If you’re performing a task manually and can’t justify automating the task, is it really worth doing in the first place? For several years I managed sign-ups and renewals for one of our web-based solutions manually. We convinced ourselves that there were always too many features to be added to divert development time to user maintenance.

The automated self-service model

This year we took the time to make sign-up and renewal a self-service process. I still process some sign-ups, such as those with a purchase order, manually but I no longer need to be involved in every transaction. That saves me several hours each week since the automated self-service model has been in place.

I’ve also been thinking about what else we can automate in the process.  We’ve identified a few functions we perform for customers each week and are adding those to the self-service portal over the next few months. The benefit to us is clear. We free up hours each month that can be directed at business and software development. What we are doing is not new or innovative; it’s just a part of the process I think many small business don’t think they can afford.

The bigger pictures

The image with this post shows the different ways we utilize customer and prospect information at ColorMetrix. The aforementioned sign-up and renewal process is just one piece of that puzzle. While I’ve always dreamed of automating the flow of information between each system, I’ve always figured it was just something a company our size couldn’t justify financially.

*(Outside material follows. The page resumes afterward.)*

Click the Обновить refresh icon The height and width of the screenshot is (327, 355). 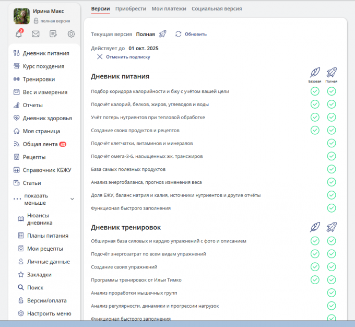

The success with our automated self-service portal has changed my mind. Now I’m looking for ways to link all those databases and have them synchronize and move data amongst themselves with little or no human interaction. This is definitely a big picture project for 2012 and I don’t expect to have it done in months but hopefully by the end of next year.

Sacred cows?

When you undertake an automation project, you need to have a willingness to change technology and vendors when necessary. For example, we just moved to 37signals Highrise as a CRM, but I’m already looking at Batchbook because it integrates better with our email marketing tool Mailchimp. It also integrates with the accounting system FreshBooks, which means we’d have to leave QuickBooks.

They will be no sacred cows in this process. We’ve experienced the time savings and customer satisfaction firsthand and whatever it takes to keep this ball rolling forward, we’ll do. Remember as you automate, don’t dehumanize the process from the customer perspective. Make sure they know there are humans backing up all the automation.